Era una lunga tettoia (metri 15 per 6) che da un lato si appoggiava al muro della casa, dall’altro scendeva fino a un metro da terra. Poteva servire da magazzino o da legnaia, non per altro. Ci sono entrato a testa bassa, per non picchiare contro il tetto.
– Troppo bassa, non mi serve – dissi.
– La farò aggiustare come vuole – rispose cortesemente il Pinardi. – Scaverò, farò gradini, cambierò pavimento. Ma ci tengo che faccia qui il suo laboratorio.
– Non un laboratorio, ma un oratorio, una piccola chiesa per radunare dei ragazzi.
– Meglio ancora. Io sono un cantore e verrò a darle una mano. Porterò due sedie: una per me e una per mia moglie. E poi in casa ho una lampada: la porterò qui. Su, facciamo questo contratto.
Quel brav’uomo era veramente contento di avere una chiesa in casa sua.
– Mio caro amico – gli dissi – la ringrazio della sua buona volontà. Se mi garantisce che abbasserà il terreno di 50 centimetri, posso accettare. Ma quanto vuole d’affitto?
– Trecento lire. Mi vogliono dare di più, ma preferisco affittare a un prete, specialmente se vuol fare una chiesa.
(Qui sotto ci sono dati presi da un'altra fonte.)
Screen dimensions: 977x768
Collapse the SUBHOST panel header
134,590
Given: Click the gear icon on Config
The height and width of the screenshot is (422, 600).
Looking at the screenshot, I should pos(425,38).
– Di lire gliene do trecentoventi, a patto che mi affitti anche la striscia di terra che corre intorno alla tettoia, per farvi giocare i ragazzi. Deve però darmi la sua parola che potrò venirci coi miei ragazzi già domenica prossima.
– D’accordo. Contratto concluso. Domenica venga pure: sarà tutto a posto: era la Domenica di Pasqua!”
Oggi tutto questo è ancora.
Il 12 aprile 1846, Domenica di Pasqua, inaugurò la Tettoia Pinardi, che diventerà la piccola cappella dove si concentrerà l’attività di Don Bosco nei primi anni e dove molti ragazzi troveranno aiuto e ospitalità.
Era la Domenica di Pasqua anche quando Papa Pio XI canonizzò Don Bosco. Era il 1° aprile 1934.